▶ [Document segment]
------------
The consulting firm released its 25th annual list highlighting growth leaders of the Technology Fast 50, Enterprise Fast 15, Clean Technology, and Companies-to-Watch.

Anders McKenzie, a partner and national leader for the Technology Fast 50 program at Deloitte Canada argued that the 2022 companies stand as a testament to how the Canadian tech sector is currently thriving.

“Despite unpredictable economic and global climates, tech companies from around the country are seizing new opportunities and meeting rapidly evolving market demands,” he said.

Nobul, a Toronto-based open digital marketplace connecting home buyers and sellers to real estate agents, became the first company in the award’s history to jump from the Companies-to-Watch category to the top of the Technology Fast 50 ranking in one year.

Nobul topped the Fast 50 list with a three-year growth trajectory of 72,944 percent, the third highest growth rate percentage in the award’s 25-year history.

Certn, a SaaS provider for background screenings, generated 6,407 percent in revenue growth, landing it second on the 2022 Fast 50 listing. The startup acquired Australian company InterCheck, a competitor in the identity verification space, in October, and raised $65.1 million CAD in a Series B round CAD in May.

Bloom Care Solutions rounded off the top three of the Fast 50 list. Bloom Care, which combines digital and in-home health services, posted revenues of 6,286 percent.
------------
▶ [Exercise prompt]
Please write out the Technology Fast 50 text word for word, starting at "Anders McKenzie, a" and ending at "award’s 25-year history.".

▶ [Raw data]
------------
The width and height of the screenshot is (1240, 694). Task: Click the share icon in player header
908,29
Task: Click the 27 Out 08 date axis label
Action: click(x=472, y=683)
------------
▶ [Exercise answer]
Anders McKenzie, a partner and national leader for the Technology Fast 50 program at Deloitte Canada argued that the 2022 companies stand as a testament to how the Canadian tech sector is currently thriving.

“Despite unpredictable economic and global climates, tech companies from around the country are seizing new opportunities and meeting rapidly evolving market demands,” he said.

Nobul, a Toronto-based open digital marketplace connecting home buyers and sellers to real estate agents, became the first company in the award’s history to jump from the Companies-to-Watch category to the top of the Technology Fast 50 ranking in one year.

Nobul topped the Fast 50 list with a three-year growth trajectory of 72,944 percent, the third highest growth rate percentage in the award’s 25-year history.